Kibana: New "search alert" type based on ES dsl query and hit count

Pinging @elastic/kibana-alerting-services (Team:Alerting Services)

If this alert is going to have a complex input element - eg, query DSL, or perhaps even KQL - I wonder if we'd want to "hide" it in the places we allow customers to create connectors. Only allow it to be created in an app like discover, where we will won't have to deal with validating a complex input object.

I think we should only allow saved search for this

I think we should only allow saved search for this

@dsztykman Am I right in thinking that by _saved search_ you actually mean _saved query_?
Unless I'm misunderstanding something I can't see how a saved search would be useful for an alert.
I was misunderstanding, as I thought saved searches save the results as well, which isn't the case - it only saves the underlying Discover configurations.

As for limiting this to Saved Queries - what do you see as the value in limiting alerts to a saved query? 🤔
Supporting _saved queries_ makes sense to me, as that could provide a much simpler alert creation/editing UI, but limiting to saved queries them has some down sides.

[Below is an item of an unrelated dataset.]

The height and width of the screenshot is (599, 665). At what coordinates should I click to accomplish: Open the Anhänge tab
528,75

For example, it would force the users to create noise in their saved queries list if they need to define a bunch of alerts. It also means we would create a coupling between a saved query and its underlying alert, which means a user might change the behaviour of an alert when they change a query without even knowing they're having that effect (unless we can somehow make this link explicit in Discover, but not sure how that would be done).

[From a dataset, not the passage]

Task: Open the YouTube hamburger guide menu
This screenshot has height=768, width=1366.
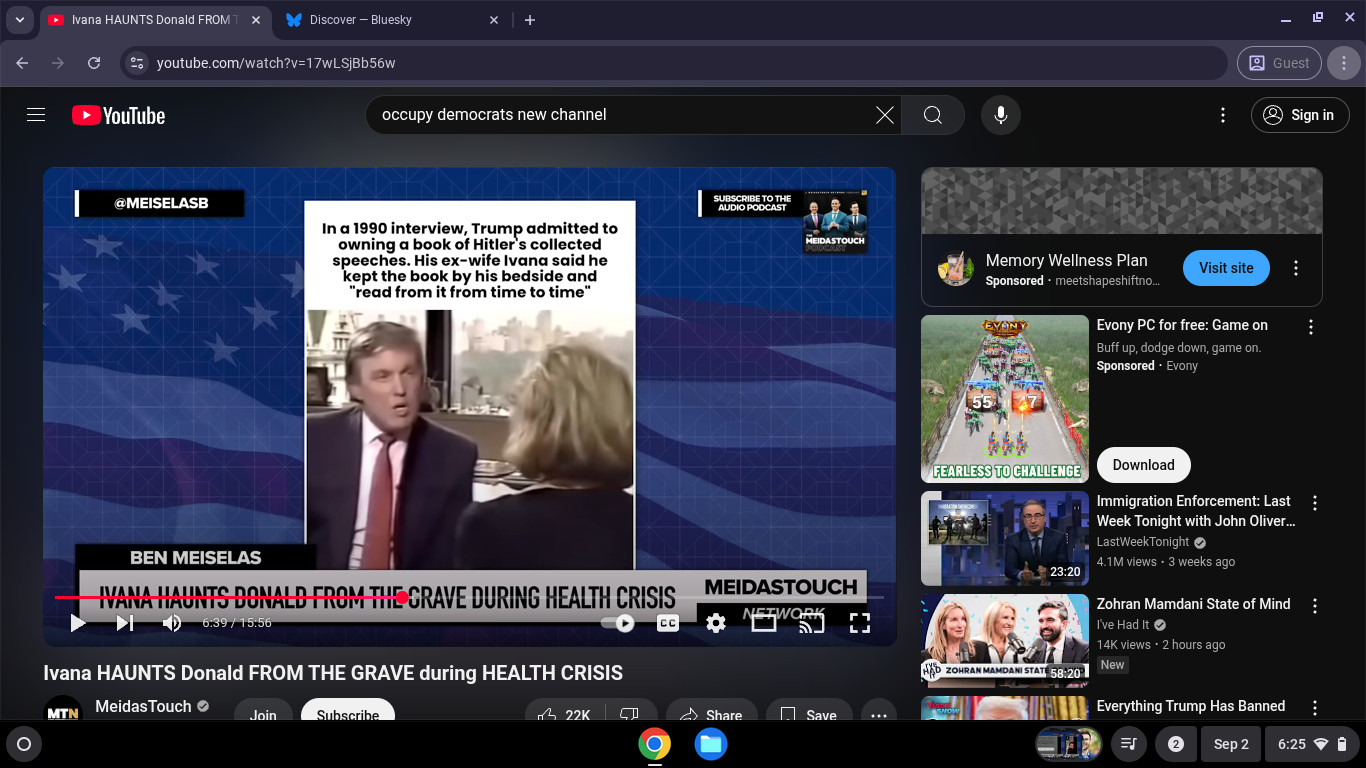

Anyway, would love to hear your thoughts. :)

Looking at how Discover supports both Lucene and KQL I don't see an obvious reason not to support both in the Alert Type.

I'm even considering how we can best have the Alert Type mirror Discover (perhaps by building off of the types exposed by Discover so that they are truly _linked_), though that creates a coupling I'm not yet 100% sure about... bottom line, I think the Alert could, and probably should, support both Lucene and KQL. :)

KQL is a bit limited in certain usage, and saved queries only apply for KQL, that's why I talked about saved search.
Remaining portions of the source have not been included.